There were conflicting reports about whether Trump was aware of Russia’s actions. The intelligence officials told the AP that the president was briefed on the matter earlier this year; Trump denied that, tweeting on Sunday that neither he nor Vice President Mike Pence had been briefed. The president tweeted Sunday night that he was just told that intelligence officials didn’t report the information to him because they didn’t find it credible.
Health secretary: ‘Window is closing’ to stop coronavirus as US cases pass 2.5m
US health secretary Alex Azar has warned that “the window is closing” on the country’s chance to take action to effectively curb the coronavirus, as the number of confirmed cases surpassed 2.5m, The Guardian reported.
The Health and Human Services secretary pointed to a recent surge in infections, particularly in the south and said people have “to act responsibly” by social distancing and wearing face masks especially “in these hot zones”.
|A health officer is taking samples for Covid-19 test in New York. Photo: Reuters|
For a third consecutive day on Saturday, the number of confirmed US cases rose by more than 40,000. In Arizona, cases have risen by 267% so far in June and jumped by a record 3,857 cases on Sunday, the eighth record-breaking increase this month.
Overall, US deaths from Covid-19 have passed 125,000 with more than 2.5m confirmed cases, according to compiled by Johns Hopkins University, far more than any other country in the world.
The fresh surge in Covid-19 cases has been most pronounced in a handful of southern and western states that reopened earlier and more aggressively, with the support of the Trump administration, despite warnings by health officials to wait to see a steady decline in cases. Texas and Florida were among the states that reversed course on parts of their reopening plans last week as cases continue to increase.
|Michael Neel, funeral director of of All Veterans Funeral and Cremation, wearing full PPE, looks at the U.S. flag on the casket of George Trefren, a 90 year old Korean War veteran who died of the coronavirus disease (COVID-19) in a nursing home, in Denver, Colorado, April 23, 2020. Rick Wilking/Reuters|
Appearing on NBC’s Meet the Press program on Sunday morning, Azar was asked by presenter Chuck Todd why the US was failing to tackle the Covid-19 crisis, especially when so many other countries seem to be succeeding.
Azar acknowledged the US was “seeing surging in cases” and that the majority of those are among people under the age of 35, which means a “large number of those” will be asymptomatic, presenting a different challenge for authorities trying to get a grip on outbreaks.
“This is a very serious situation,” Azar said, adding that “the window is closing” to stop the virus’s spread. “We have to act, and people as individuals have to act responsibly. We need to social distance, we need to wear our face coverings.”
|A hearse car backs into a refrigerated truck to pick up deceased bodies outside of the Brooklyn Hospital on April 1, 2020 in New York City. ANGELA WEISS/AFP via Getty Images|
Azar argued that the US is in a better position than two months ago in fighting the virus because it is conducting more testing and has therapeutics available to treat Covid-19. But he acknowledged that hospitalizations and deaths could increase in the next few weeks, because it is a lagging indicator.

> [Available data]:
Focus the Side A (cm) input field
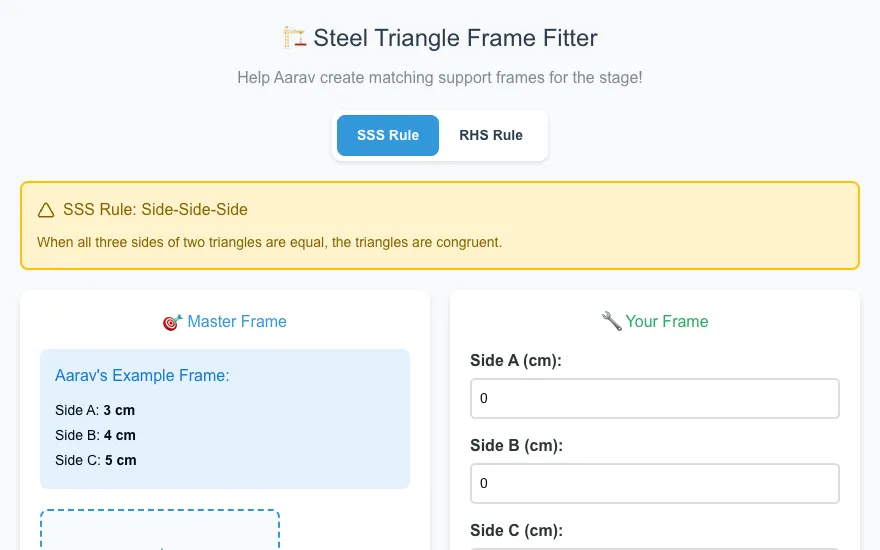 [654, 398]
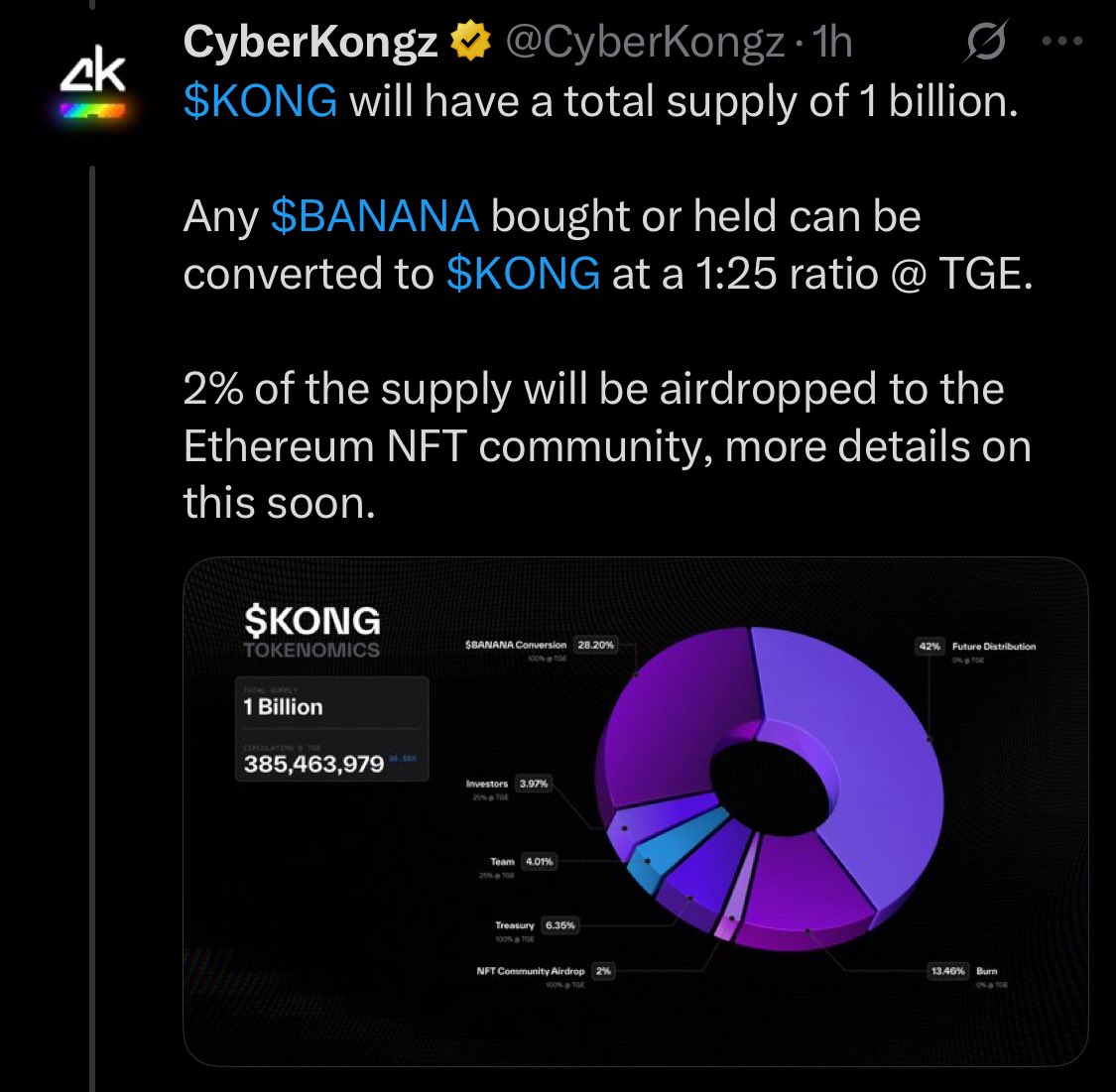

> [What you have to do]:
In the coronavirus news text, by how many cases did Arizona's count jump on Sunday? Please answer in one short sentence.

> [Completed task]:
Arizona's count jumped by a record 3,857 cases on Sunday.